SOURCE PASSAGE:
——
The group SO(3) acts on P by P\mapsto D^{(l)}(r) P. This is implemented in the rotate method.

>> r=gelib.SO3element.uniform()
>> Pr=P.rotate(r)
>> print(Pr)

[ (-1.11709,0.147657) (-1.11769,1.24745) ]
[ (-1.60924,0.32233) (1.23518,1.00509) ]
[ (0.618006,-0.476802) (-0.583183,-0.775842) ]
[ (2.06776,-0.517233) (0.637578,0.790121) ]
[ (-1.09639,0.00411239) (0.878735,-1.1598) ]

Clebsch-Gordan products

The l’th component of the Clebsch-Gordan product of two SO3-vectors is computed as follows.

>> P=gelib.SO3part.randn(1,1,2)
>> Q=gelib.SO3part.randn(1,2,2)
>> R=gelib.CGproduct(P,Q,1)
>> print(R)

[ (-1.48122,-0.946409) (-1.19139,-2.46886) (-1.59038,2.91211) (-2.47551,1.86631) ]
[ (-0.702674,-2.68819) (1.58708,-1.76738) (-0.247673,2.48612) (-1.36402,0.677406) ]
[ (-0.752623,-0.900017) (-0.366799,1.73799) (0.0230675,0.234838) (-1.811,-1.47884) ]

CGproduct and its following variants are implemented as differentiable operations, so GElib can propagate gradients back through them.

Note

The CG-product of two SO3parts is essentially a tensor product followed by a fixed linear transformation. Since this operation is critical to certain types of equivariant neural networks, GElib uses optimized routines for computing the CG-product, especially on the GPU.
——
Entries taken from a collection
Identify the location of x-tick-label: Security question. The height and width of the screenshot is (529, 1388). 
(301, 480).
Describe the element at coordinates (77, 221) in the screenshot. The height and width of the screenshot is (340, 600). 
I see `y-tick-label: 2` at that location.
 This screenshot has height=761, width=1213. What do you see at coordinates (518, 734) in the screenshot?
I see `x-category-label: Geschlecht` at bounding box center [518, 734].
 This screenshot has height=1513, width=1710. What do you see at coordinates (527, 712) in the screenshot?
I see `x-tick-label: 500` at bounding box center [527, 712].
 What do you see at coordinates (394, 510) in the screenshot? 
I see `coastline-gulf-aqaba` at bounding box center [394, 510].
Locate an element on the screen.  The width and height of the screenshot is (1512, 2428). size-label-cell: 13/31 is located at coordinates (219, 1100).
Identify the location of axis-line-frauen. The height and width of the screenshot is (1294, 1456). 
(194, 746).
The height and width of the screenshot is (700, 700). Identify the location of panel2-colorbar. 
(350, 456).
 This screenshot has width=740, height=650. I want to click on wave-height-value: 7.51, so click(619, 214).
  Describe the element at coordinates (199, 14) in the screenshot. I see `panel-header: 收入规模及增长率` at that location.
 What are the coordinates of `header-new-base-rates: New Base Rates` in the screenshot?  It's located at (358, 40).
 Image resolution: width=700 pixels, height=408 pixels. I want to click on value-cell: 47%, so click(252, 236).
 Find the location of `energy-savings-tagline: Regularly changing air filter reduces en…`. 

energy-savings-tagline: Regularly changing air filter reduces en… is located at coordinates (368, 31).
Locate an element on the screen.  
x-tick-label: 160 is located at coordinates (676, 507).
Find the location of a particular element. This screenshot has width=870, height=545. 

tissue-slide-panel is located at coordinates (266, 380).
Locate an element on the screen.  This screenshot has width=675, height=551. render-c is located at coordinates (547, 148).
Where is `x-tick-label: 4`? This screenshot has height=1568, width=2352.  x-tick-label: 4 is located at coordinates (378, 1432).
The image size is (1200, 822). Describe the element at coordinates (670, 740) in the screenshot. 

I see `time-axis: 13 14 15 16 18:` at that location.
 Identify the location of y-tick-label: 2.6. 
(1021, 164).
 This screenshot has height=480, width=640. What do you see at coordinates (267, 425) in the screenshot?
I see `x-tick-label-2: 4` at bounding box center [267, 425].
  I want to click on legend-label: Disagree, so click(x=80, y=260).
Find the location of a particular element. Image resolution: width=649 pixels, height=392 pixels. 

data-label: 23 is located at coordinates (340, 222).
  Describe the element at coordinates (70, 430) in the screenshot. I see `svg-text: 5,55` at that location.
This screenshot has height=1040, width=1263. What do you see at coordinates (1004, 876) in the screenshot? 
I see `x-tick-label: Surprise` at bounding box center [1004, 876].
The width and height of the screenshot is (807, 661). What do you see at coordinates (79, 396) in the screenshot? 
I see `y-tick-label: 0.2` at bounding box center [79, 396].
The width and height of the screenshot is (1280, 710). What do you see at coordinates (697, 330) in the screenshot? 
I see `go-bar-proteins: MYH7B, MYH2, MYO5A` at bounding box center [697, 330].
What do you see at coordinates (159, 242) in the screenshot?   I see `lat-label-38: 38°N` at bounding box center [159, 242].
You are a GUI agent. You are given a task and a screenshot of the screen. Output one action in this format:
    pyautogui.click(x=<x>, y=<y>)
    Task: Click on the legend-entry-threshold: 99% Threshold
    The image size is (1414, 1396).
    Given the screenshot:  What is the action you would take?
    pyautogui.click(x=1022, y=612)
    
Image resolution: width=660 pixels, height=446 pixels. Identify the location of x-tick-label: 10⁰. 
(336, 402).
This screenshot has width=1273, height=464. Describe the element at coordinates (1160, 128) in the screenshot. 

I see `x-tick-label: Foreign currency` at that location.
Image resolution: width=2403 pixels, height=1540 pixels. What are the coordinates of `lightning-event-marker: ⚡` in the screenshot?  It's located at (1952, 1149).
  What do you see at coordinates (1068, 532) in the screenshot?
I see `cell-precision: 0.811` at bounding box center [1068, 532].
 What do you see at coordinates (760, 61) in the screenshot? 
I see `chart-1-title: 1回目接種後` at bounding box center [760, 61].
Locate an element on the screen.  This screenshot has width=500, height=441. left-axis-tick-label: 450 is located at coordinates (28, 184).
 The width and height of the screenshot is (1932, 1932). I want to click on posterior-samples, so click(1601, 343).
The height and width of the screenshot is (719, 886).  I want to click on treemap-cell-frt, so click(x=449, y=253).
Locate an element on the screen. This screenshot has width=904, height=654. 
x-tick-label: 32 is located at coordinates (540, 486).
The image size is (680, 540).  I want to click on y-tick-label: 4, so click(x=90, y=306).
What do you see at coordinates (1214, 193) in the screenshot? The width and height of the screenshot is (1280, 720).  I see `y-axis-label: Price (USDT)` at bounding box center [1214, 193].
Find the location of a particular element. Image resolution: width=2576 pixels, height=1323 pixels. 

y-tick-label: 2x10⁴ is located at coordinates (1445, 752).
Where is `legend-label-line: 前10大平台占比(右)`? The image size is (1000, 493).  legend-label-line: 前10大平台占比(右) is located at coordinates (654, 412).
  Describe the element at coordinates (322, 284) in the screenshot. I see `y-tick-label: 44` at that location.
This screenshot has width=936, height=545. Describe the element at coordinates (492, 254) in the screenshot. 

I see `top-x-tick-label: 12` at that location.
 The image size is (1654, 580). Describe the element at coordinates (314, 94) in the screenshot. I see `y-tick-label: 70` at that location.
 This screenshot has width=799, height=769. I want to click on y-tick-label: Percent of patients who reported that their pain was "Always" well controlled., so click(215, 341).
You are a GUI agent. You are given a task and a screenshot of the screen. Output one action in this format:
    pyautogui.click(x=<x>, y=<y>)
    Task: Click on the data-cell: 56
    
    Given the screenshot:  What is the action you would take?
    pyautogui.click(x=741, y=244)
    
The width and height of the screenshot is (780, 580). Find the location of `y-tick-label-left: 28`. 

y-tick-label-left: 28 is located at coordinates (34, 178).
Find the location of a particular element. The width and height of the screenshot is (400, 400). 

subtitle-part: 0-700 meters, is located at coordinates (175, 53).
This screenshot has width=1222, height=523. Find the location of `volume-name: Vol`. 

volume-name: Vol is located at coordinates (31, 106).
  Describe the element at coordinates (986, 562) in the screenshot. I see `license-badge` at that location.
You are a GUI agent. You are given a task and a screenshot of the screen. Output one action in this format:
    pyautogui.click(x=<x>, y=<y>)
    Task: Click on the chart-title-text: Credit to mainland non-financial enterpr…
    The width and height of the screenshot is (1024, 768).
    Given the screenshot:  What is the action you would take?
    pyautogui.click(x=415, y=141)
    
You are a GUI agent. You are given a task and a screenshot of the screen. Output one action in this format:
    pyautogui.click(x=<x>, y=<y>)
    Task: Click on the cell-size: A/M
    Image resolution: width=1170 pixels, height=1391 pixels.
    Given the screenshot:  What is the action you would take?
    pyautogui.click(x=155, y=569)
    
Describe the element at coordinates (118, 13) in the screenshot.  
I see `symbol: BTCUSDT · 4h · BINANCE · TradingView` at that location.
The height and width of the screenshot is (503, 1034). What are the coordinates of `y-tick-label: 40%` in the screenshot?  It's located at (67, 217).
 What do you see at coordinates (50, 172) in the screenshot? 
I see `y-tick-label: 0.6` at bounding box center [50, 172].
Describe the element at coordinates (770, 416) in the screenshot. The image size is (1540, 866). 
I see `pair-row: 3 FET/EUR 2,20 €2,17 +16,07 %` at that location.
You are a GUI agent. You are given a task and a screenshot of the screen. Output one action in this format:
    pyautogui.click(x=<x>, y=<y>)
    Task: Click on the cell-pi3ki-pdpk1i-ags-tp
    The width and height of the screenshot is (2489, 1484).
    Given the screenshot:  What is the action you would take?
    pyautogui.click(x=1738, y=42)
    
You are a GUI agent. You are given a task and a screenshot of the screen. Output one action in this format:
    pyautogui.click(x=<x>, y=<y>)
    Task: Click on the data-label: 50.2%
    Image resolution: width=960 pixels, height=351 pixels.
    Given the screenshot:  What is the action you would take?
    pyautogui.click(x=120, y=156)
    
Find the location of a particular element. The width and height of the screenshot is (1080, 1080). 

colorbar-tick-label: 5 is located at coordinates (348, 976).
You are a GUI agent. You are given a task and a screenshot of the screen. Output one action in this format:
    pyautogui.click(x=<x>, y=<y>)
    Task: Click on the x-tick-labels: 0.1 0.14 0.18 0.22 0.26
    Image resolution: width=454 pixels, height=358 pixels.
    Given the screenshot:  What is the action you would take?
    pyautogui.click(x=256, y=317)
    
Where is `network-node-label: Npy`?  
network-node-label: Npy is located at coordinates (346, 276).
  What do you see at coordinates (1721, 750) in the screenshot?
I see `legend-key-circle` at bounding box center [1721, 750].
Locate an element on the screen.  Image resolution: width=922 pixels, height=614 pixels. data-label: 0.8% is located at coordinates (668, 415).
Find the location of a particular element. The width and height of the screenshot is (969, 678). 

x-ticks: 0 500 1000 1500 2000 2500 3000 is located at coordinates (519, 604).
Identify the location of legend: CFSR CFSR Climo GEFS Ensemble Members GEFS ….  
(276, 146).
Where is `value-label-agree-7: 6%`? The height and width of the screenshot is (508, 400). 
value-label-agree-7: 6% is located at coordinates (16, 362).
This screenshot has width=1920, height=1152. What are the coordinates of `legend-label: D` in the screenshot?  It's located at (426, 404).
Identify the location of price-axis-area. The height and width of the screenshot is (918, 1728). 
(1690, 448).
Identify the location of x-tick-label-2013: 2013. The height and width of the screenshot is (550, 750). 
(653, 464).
——
QUESTIONS:
[1] Answer these questions using the GElib passage:
(a) Which method implements the action of SO(3) on P?
(b) According to the passage, what is the CG-product of two SO3parts essentially?
(c) What lets GElib propagate gradients back through CGproduct and its variants?
[2] Rewrite the paragraph of the GElib passage that begins "The CG-product of two SO3parts" as a short bulleted list that keeps its main facts.
[3] Continue the GElib passage from the point where it stops.

ANSWERS FOR THE EXERCISE:
[1]
(a) The rotate method.
(b) A tensor product followed by a fixed linear transformation.
(c) They are implemented as differentiable operations.

[2]
- The CG-product of two SO3parts is essentially a tensor product followed by a fixed linear transformation.
- This operation is critical to certain types of equivariant neural networks.
- For that reason, GElib computes the CG-product with optimized routines, especially on the GPU.

[3]
First, the tensor product is never explicitly formed, potentially saving significant amounts of memory in neural network applications, where the results of intermediate calculations generally need to be saved for the backward pass.

Second, the linear transformation has a specific sparsity pattern, whereby {}_{[C_{\ell_1,\ell_2}^\ell]_{m_1,m_2,m}=0} unless m_1+m_2=m. GElib uses specialized multiplication kernels for the CG-product that exploit this symmetry.

Finally, the coefficients of the transformation, the so-called CG-coefficents, are computed once and then cached separately on both the CPU and the GPU. In the case of the latter, to the extent possible, GElib stores the coefficients in so-called constant memory, which makes it possible to broadcast the coefficients to multiple streaming multiprocessors fast.


Diagonal Clebsch-Gordan products

In the full CG-product, every fragment of P is multiplied with every fragment of Q. In contrast, the DiagCGproduct function only computes the product between corresponding fragments.

>> R=gelib.DiagCGproduct(P,Q,1)
>> print(R)

[ (-1.48122,-0.946409) (-2.47551,1.86631) ]
[ (-0.702674,-2.68819) (-1.36402,0.677406) ]
[ (-0.752623,-0.900017) (-1.811,-1.47884) ]

Fourier parts

The Fourier transform of a band limited function on SO(3) consits of a sequence of SO3parts that are square, i.e., the \ell'th part has exactly 2\ell+1 fragments. Such “Fourier” SO3part objects can be constructed with the Fzero and Frandn constructors.

>> P=gelib.SO3part.Frandn(2,2)
>> print(P.repr())

<GElib::SO3partB(l=2,n=5)>

>> print(P)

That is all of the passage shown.